**TASK TO CARRY OUT:** Copy out the entries below exactly as they stand, every line in the same order.
———
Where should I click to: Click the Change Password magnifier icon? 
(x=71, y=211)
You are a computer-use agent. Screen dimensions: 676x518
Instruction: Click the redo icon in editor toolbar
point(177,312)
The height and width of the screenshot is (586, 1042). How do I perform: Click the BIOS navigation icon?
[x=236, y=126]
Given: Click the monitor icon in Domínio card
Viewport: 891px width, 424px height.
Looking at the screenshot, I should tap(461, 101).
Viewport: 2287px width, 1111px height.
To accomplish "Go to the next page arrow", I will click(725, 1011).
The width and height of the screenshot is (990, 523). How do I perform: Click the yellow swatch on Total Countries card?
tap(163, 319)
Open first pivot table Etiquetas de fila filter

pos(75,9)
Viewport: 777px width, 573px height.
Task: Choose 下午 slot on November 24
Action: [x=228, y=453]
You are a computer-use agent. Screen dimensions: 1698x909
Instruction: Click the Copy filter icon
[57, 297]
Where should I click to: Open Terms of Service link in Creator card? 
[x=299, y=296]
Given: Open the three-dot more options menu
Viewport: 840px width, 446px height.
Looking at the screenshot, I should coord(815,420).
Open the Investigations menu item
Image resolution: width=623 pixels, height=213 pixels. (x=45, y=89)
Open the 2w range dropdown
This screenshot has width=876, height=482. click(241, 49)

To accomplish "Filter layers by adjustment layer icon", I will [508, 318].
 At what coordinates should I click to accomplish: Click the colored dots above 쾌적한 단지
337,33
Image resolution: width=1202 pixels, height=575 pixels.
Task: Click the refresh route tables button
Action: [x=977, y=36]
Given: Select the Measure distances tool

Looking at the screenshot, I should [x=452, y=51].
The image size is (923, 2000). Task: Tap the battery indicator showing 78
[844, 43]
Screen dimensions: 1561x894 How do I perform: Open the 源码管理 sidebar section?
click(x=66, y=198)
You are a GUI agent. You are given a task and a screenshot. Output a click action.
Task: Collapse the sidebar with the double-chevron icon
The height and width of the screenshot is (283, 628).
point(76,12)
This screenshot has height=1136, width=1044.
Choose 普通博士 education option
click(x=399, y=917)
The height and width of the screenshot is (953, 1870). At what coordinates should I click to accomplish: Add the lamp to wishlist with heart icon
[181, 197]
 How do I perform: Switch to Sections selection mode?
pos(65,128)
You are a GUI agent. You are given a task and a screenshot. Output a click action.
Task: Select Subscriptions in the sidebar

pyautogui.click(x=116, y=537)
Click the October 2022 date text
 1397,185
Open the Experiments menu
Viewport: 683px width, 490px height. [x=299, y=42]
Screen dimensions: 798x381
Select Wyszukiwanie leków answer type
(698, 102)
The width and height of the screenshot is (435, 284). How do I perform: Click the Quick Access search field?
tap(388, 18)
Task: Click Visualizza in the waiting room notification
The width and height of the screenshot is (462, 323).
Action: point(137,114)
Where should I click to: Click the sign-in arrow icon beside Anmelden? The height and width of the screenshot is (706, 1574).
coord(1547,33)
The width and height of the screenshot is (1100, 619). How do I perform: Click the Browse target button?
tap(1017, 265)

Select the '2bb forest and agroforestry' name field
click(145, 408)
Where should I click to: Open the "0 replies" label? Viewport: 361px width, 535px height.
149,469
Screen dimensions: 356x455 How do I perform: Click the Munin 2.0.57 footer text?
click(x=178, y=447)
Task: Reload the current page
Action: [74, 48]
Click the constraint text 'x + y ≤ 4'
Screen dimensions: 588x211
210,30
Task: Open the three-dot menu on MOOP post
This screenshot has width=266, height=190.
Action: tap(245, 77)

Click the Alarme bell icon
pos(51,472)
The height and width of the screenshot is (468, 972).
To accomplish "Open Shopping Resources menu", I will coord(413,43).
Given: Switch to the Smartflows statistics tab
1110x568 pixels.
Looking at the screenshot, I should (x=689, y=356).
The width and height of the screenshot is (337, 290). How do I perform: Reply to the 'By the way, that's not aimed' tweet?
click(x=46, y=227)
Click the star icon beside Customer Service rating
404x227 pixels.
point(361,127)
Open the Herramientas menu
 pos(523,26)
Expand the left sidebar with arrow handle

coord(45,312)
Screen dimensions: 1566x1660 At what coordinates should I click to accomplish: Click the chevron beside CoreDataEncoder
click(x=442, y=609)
———
**COMPLETE OUTPUT:**
Where should I click to: Click the Change Password magnifier icon? 
(x=71, y=211)
You are a computer-use agent. Screen dimensions: 676x518
Instruction: Click the redo icon in editor toolbar
point(177,312)
The height and width of the screenshot is (586, 1042). How do I perform: Click the BIOS navigation icon?
[x=236, y=126]
Given: Click the monitor icon in Domínio card
Viewport: 891px width, 424px height.
Looking at the screenshot, I should tap(461, 101).
Viewport: 2287px width, 1111px height.
To accomplish "Go to the next page arrow", I will click(725, 1011).
The width and height of the screenshot is (990, 523). How do I perform: Click the yellow swatch on Total Countries card?
tap(163, 319)
Open first pivot table Etiquetas de fila filter

pos(75,9)
Viewport: 777px width, 573px height.
Task: Choose 下午 slot on November 24
Action: [x=228, y=453]
You are a computer-use agent. Screen dimensions: 1698x909
Instruction: Click the Copy filter icon
[57, 297]
Where should I click to: Open Terms of Service link in Creator card? 
[x=299, y=296]
Given: Open the three-dot more options menu
Viewport: 840px width, 446px height.
Looking at the screenshot, I should coord(815,420).
Open the Investigations menu item
Image resolution: width=623 pixels, height=213 pixels. (x=45, y=89)
Open the 2w range dropdown
This screenshot has width=876, height=482. click(241, 49)

To accomplish "Filter layers by adjustment layer icon", I will [508, 318].
 At what coordinates should I click to accomplish: Click the colored dots above 쾌적한 단지
337,33
Image resolution: width=1202 pixels, height=575 pixels.
Task: Click the refresh route tables button
Action: [x=977, y=36]
Given: Select the Measure distances tool

Looking at the screenshot, I should [x=452, y=51].
The image size is (923, 2000). Task: Tap the battery indicator showing 78
[844, 43]
Screen dimensions: 1561x894 How do I perform: Open the 源码管理 sidebar section?
click(x=66, y=198)
You are a GUI agent. You are given a task and a screenshot. Output a click action.
Task: Collapse the sidebar with the double-chevron icon
The height and width of the screenshot is (283, 628).
point(76,12)
This screenshot has height=1136, width=1044.
Choose 普通博士 education option
click(x=399, y=917)
The height and width of the screenshot is (953, 1870). At what coordinates should I click to accomplish: Add the lamp to wishlist with heart icon
[181, 197]
 How do I perform: Switch to Sections selection mode?
pos(65,128)
You are a GUI agent. You are given a task and a screenshot. Output a click action.
Task: Select Subscriptions in the sidebar

pyautogui.click(x=116, y=537)
Click the October 2022 date text
 1397,185
Open the Experiments menu
Viewport: 683px width, 490px height. [x=299, y=42]
Screen dimensions: 798x381
Select Wyszukiwanie leków answer type
(698, 102)
The width and height of the screenshot is (435, 284). How do I perform: Click the Quick Access search field?
tap(388, 18)
Task: Click Visualizza in the waiting room notification
The width and height of the screenshot is (462, 323).
Action: point(137,114)
Where should I click to: Click the sign-in arrow icon beside Anmelden? The height and width of the screenshot is (706, 1574).
coord(1547,33)
The width and height of the screenshot is (1100, 619). How do I perform: Click the Browse target button?
tap(1017, 265)

Select the '2bb forest and agroforestry' name field
click(145, 408)
Where should I click to: Open the "0 replies" label? Viewport: 361px width, 535px height.
149,469
Screen dimensions: 356x455 How do I perform: Click the Munin 2.0.57 footer text?
click(x=178, y=447)
Task: Reload the current page
Action: [74, 48]
Click the constraint text 'x + y ≤ 4'
Screen dimensions: 588x211
210,30
Task: Open the three-dot menu on MOOP post
This screenshot has width=266, height=190.
Action: tap(245, 77)

Click the Alarme bell icon
pos(51,472)
The height and width of the screenshot is (468, 972).
To accomplish "Open Shopping Resources menu", I will coord(413,43).
Given: Switch to the Smartflows statistics tab
1110x568 pixels.
Looking at the screenshot, I should (x=689, y=356).
The width and height of the screenshot is (337, 290). How do I perform: Reply to the 'By the way, that's not aimed' tweet?
click(x=46, y=227)
Click the star icon beside Customer Service rating
404x227 pixels.
point(361,127)
Open the Herramientas menu
 pos(523,26)
Expand the left sidebar with arrow handle

coord(45,312)
Screen dimensions: 1566x1660 At what coordinates should I click to accomplish: Click the chevron beside CoreDataEncoder
click(x=442, y=609)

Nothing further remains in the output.